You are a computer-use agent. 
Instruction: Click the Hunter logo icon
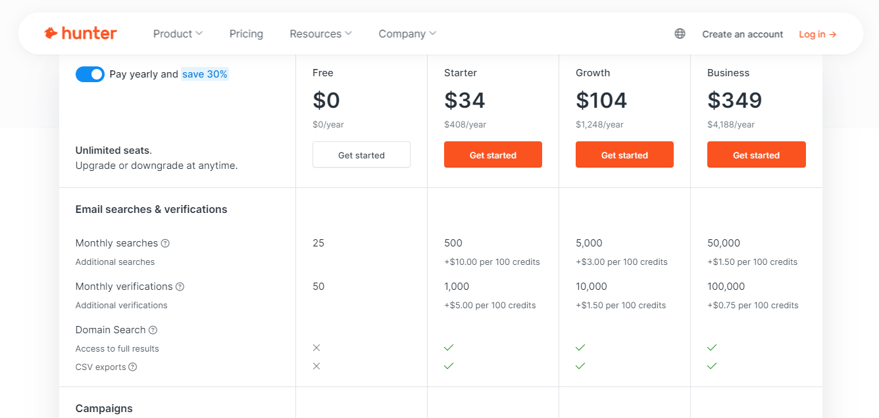point(51,32)
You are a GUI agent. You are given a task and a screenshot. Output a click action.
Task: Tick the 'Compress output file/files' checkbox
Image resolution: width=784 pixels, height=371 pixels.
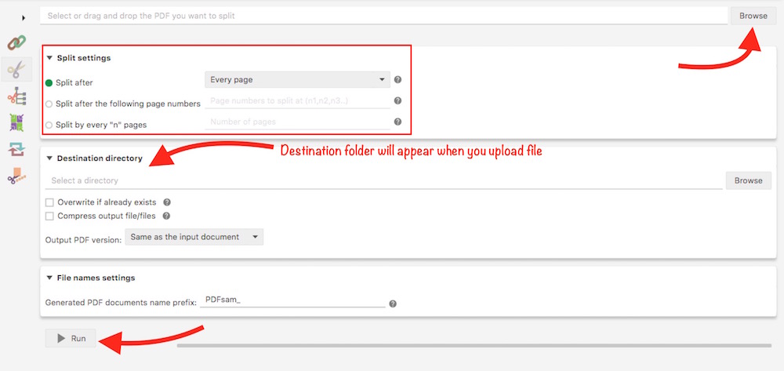click(x=50, y=216)
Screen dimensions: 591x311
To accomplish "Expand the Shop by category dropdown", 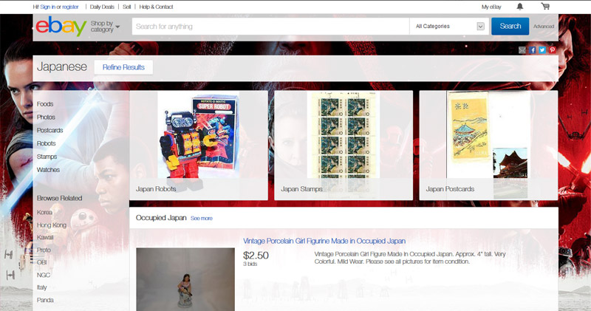I will click(x=105, y=27).
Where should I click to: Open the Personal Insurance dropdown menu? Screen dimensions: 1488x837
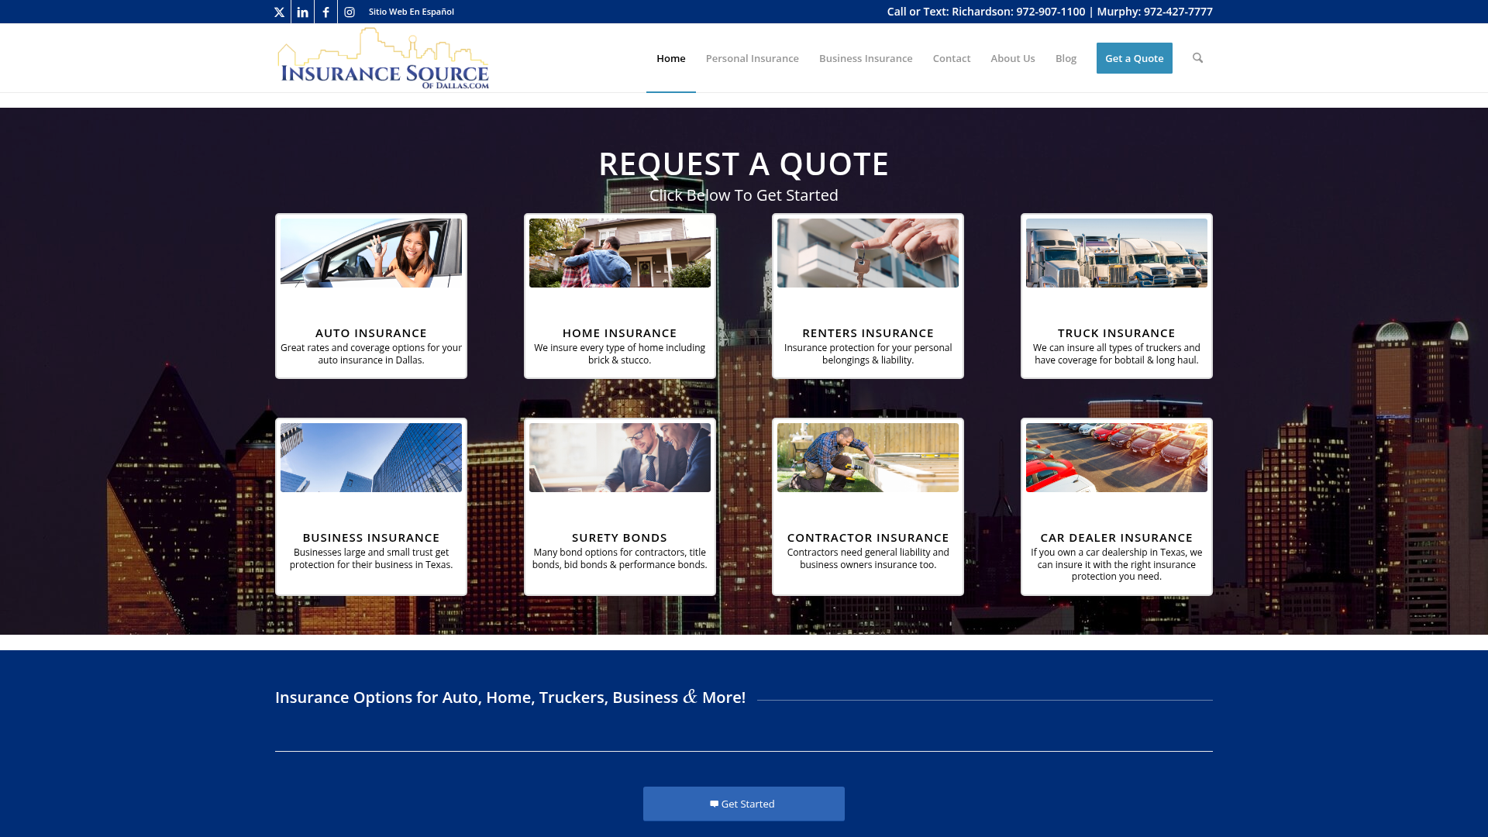pos(752,58)
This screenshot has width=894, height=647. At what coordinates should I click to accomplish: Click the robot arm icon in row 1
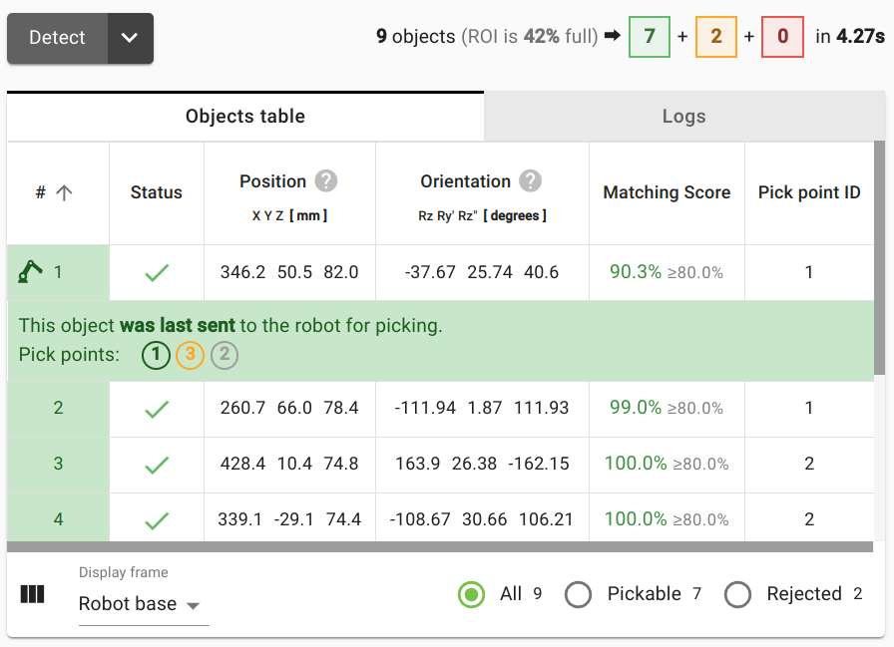coord(31,272)
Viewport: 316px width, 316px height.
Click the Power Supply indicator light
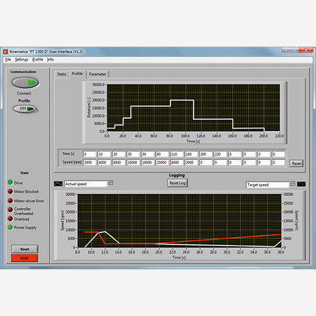coord(11,227)
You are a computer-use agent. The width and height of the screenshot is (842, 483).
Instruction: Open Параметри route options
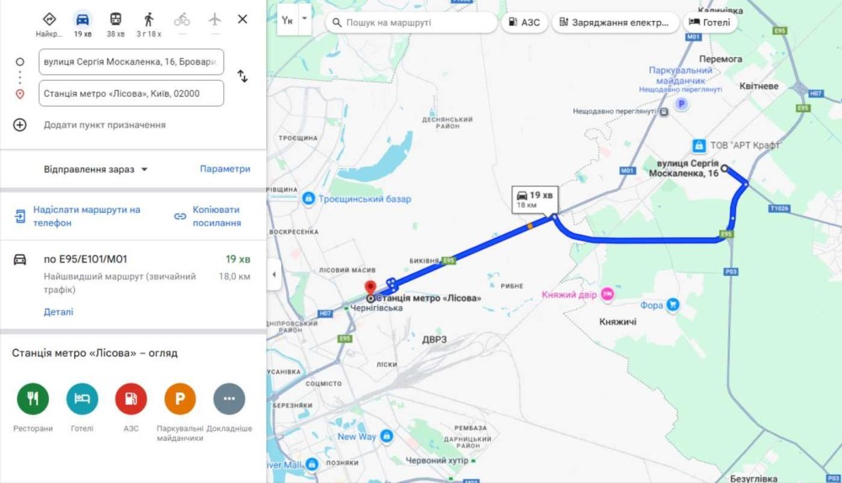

--------------------

**Given exercise**
Return everything from the line containing "You are a computer-use agent. The" down to the end of the material above, leaving out the pictures.

**Exercise result**
You are a computer-use agent. The width and height of the screenshot is (842, 483).
Instruction: Open Параметри route options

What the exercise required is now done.